- The paper introduces a modular mechatronic design integrating subsystems like throttle-by-wire and steer-by-wire to emulate full-sized vehicle dynamics.
- The paper demonstrates advanced sensing and ROS2-based open-source algorithms for precise trajectory tracking and dynamic obstacle avoidance.
- The paper validates its platform through competitive testing and provides comprehensive resources to foster collaborative, accessible autonomous mobility research.
Introduction
Autonomous vehicles (AV) represent a rapidly advancing area of technology with significant research efforts dedicated to improving their safety and performance. Accessibility of appropriate testing platforms for research purposes is a critical aspect. Large-scale testing facilities can be costly and hazardous, often excluding academic institutions from contributing effectively to this field of paper. Scaled-down models offer accessibility, but they frequently lack the dynamics and control capabilities of their full-size counterparts. A newly proposed platform aims to mitigate this challenge.

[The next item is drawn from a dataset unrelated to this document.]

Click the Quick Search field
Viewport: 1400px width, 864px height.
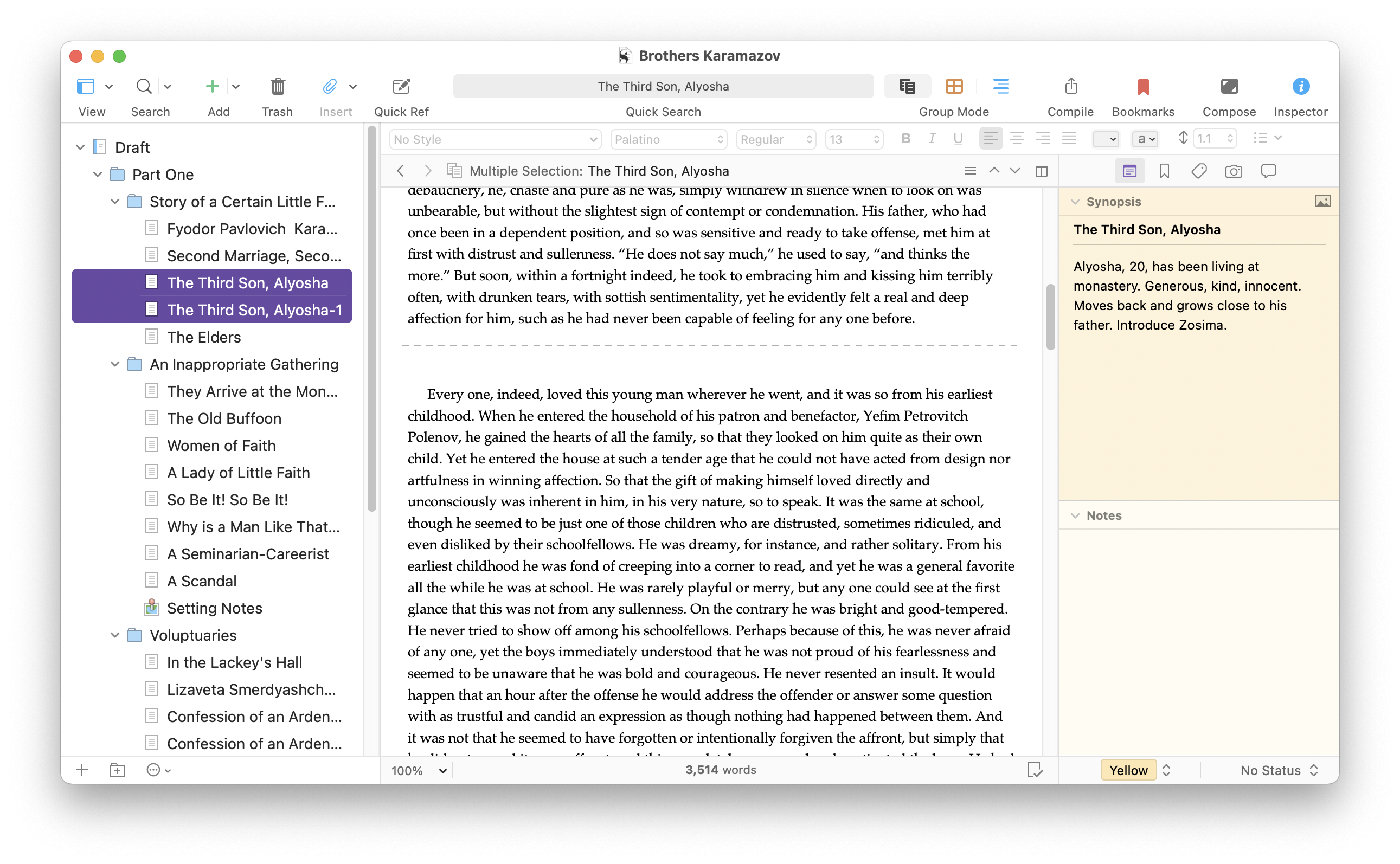pos(663,87)
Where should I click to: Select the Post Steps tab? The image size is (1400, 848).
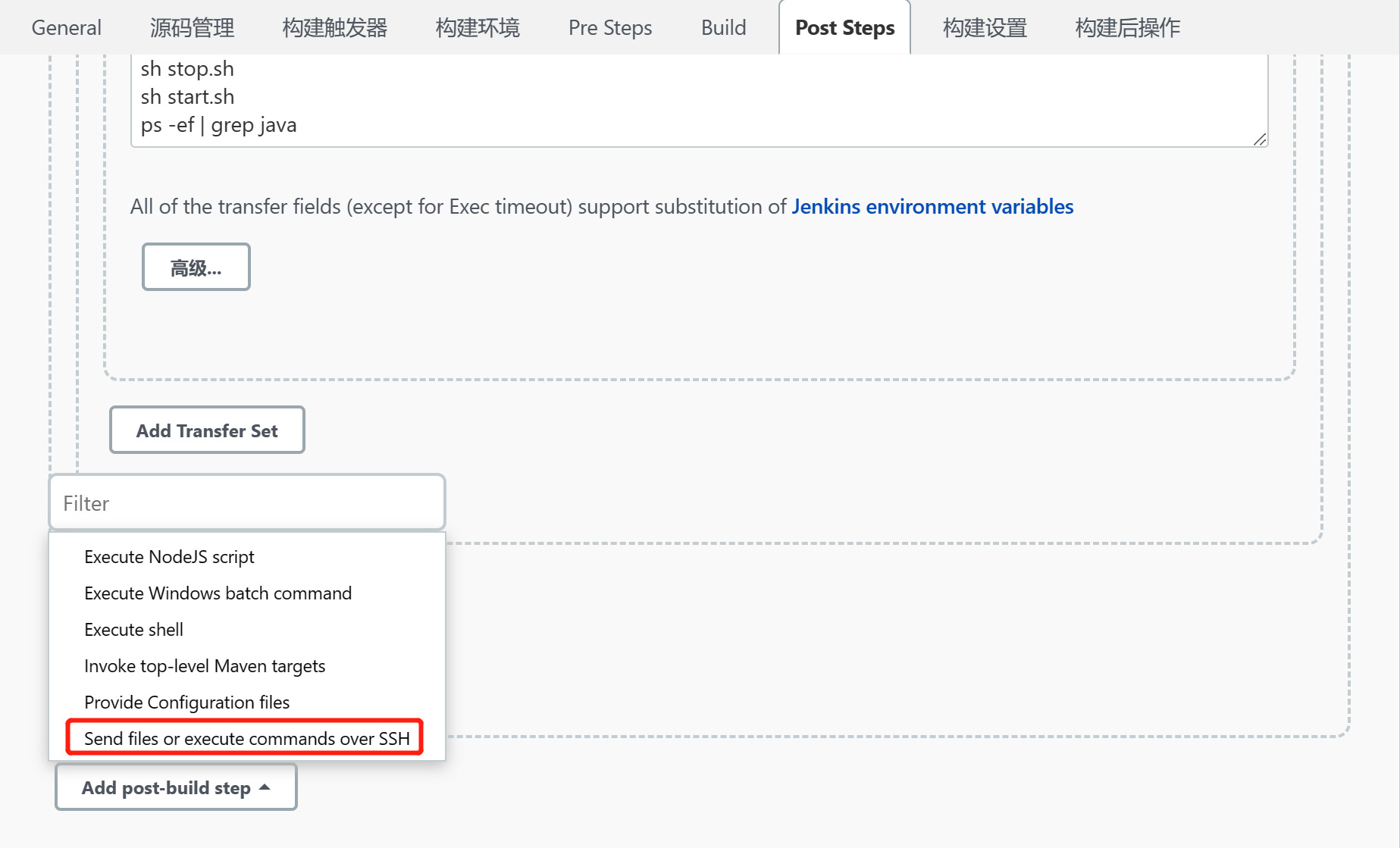pyautogui.click(x=844, y=27)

Modular Mechatronic Design
The development of the autonomous electric go-kart centers around a modular mechatronic system, which is fragmented into distinct subsystems such as Power Distribution, Main Control, Throttle-by-Wire, Steer-by-Wire, and Electronic Braking Systems. Each subsystem is coordinated through a Controller Area Network (CAN) for efficient data exchange, mirroring current vehicle design protocols. The Main Control System (MCS) in particular interfaces user commands with the go-kart's mechatronics, facilitating three modes of operation: manual, teleoperated, and autonomous. This go-kart successfully integrates the practicality of a full-sized vehicle while maintaining the advantages of a reduced-scale model.

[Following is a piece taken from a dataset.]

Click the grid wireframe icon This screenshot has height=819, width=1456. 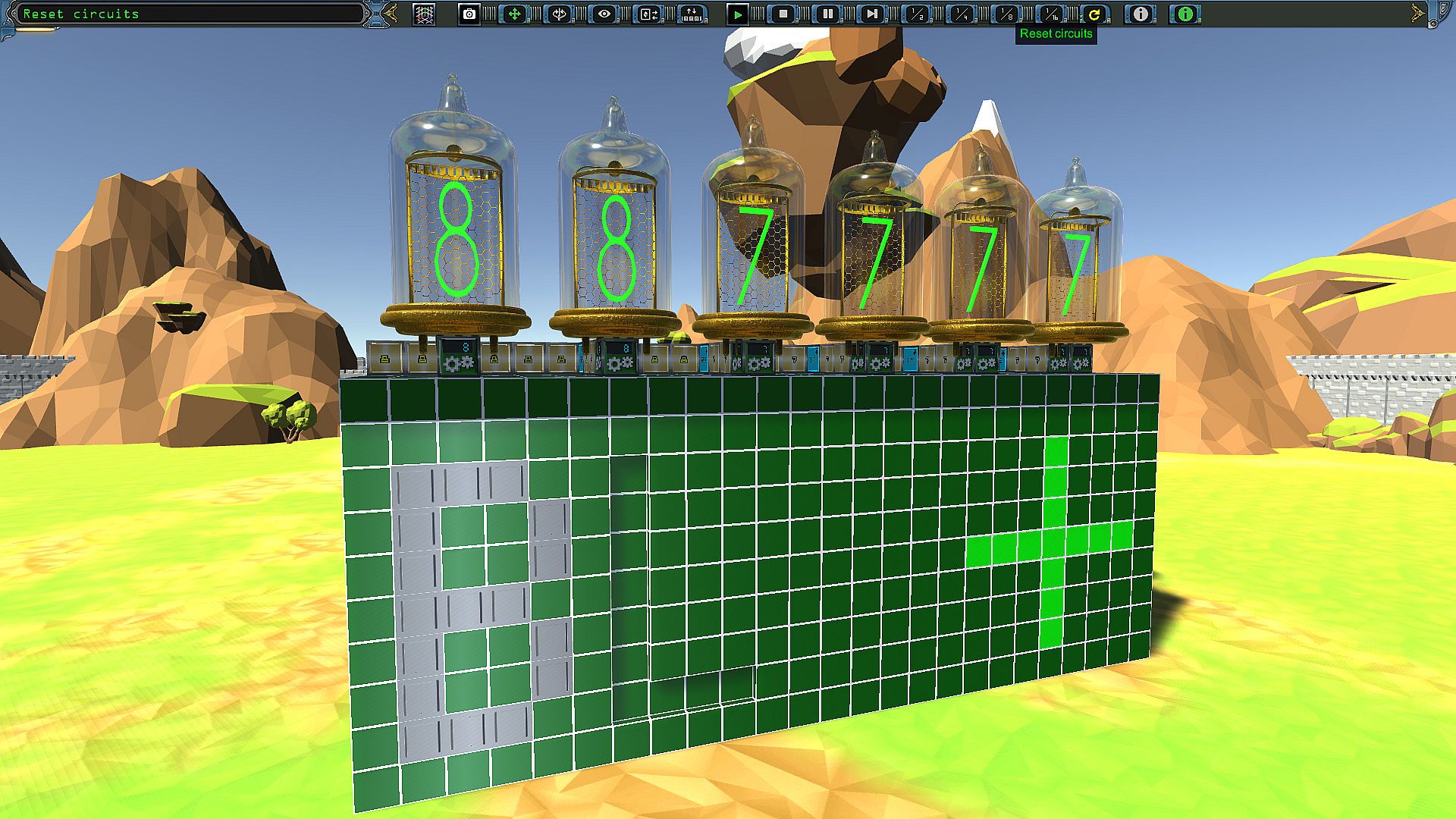coord(424,14)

Sensing and Autonomous Software
A key feature of the autonomous go-kart is its adaptable sensing assembly, designed to cater to a variety of research objectives and modified as necessary. It boasts a LiDAR and a multi-capability OAK-D camera mounted on the rear shelf, alongside a global positioning system and an inertial measurement unit, all of which feed into an onboard laptop for processing. These elements aid in tasks like perception and localization. Alongside this powerful sensor setup, the platform utilizes open-source software based on the Robot Operating System (ROS2), adopting algorithms for both pre-mapped racing and reactive racing situations. It demonstrates the vehicle's capabilities by employing an adaptive pure pursuit controller for high precision trajectory following and a follow-the-gap algorithm for dynamic obstacle avoidance.

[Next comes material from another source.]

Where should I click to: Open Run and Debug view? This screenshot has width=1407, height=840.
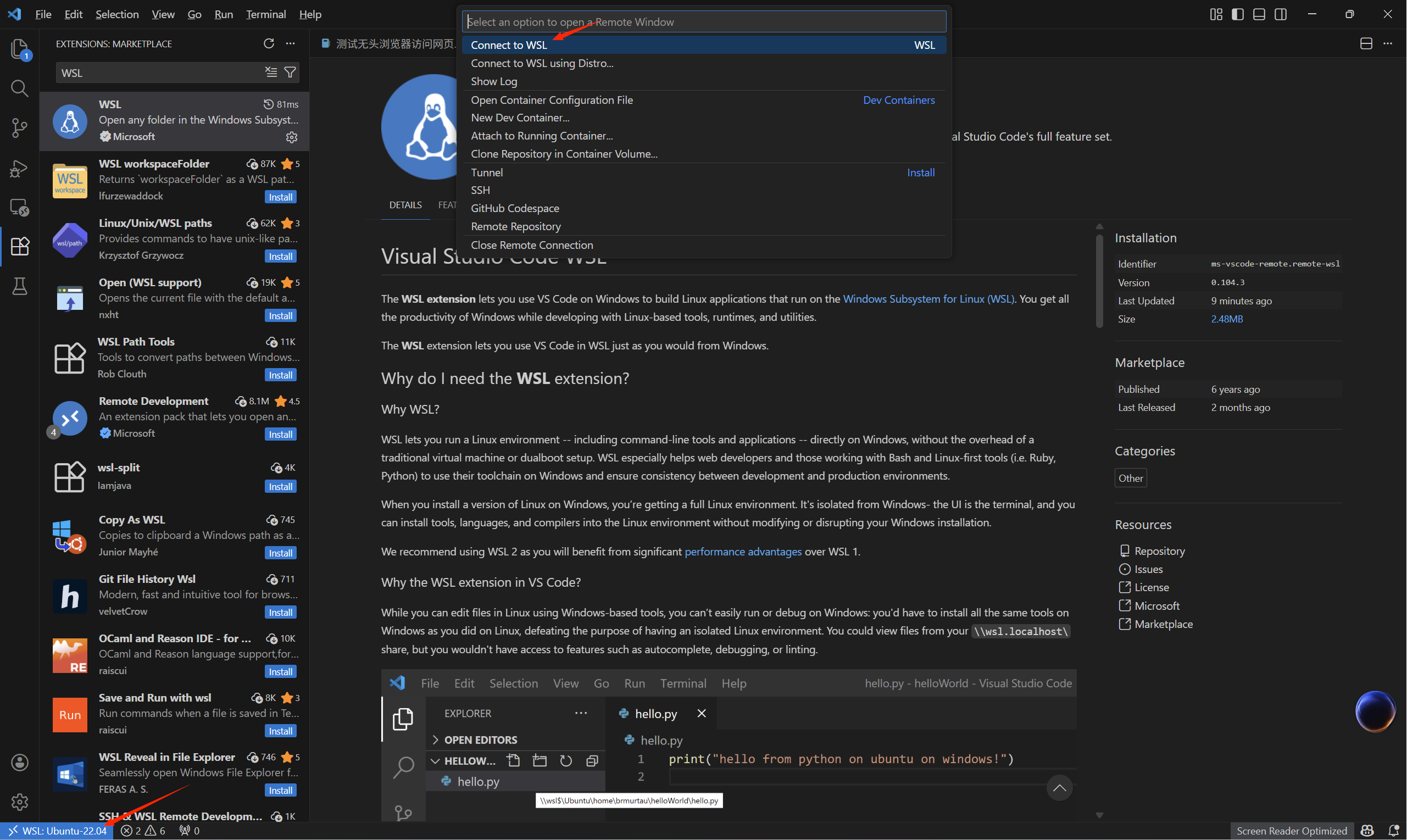20,168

Experimental Validation and Community Impact
This platform's effectiveness has been validated through its championship-winning performance at the Autonomous Karting Series Purdue Grand Prix. The comprehensive resources released, including design blueprints, software repositories, demonstration videos, and a detailed bill of materials, are aimed at propelling collaborative research forward. The platform’s modular nature not only simplifies tweaking and upgrading, but it also promotes research in areas such as human-machine interaction, leaning towards the future exploration of dynamic cooperative control. Acknowledgements recognize contributions and support from various entities, emphasizing collaborative advancement in the autonomous go-kart community.
This electric go-kart platform bridges a significant gap, providing researchers with a practical, accessible, and customizable vehicle to further AV advancements, making it a beacon for educational institutions and fostering innovation in the autonomous driving space.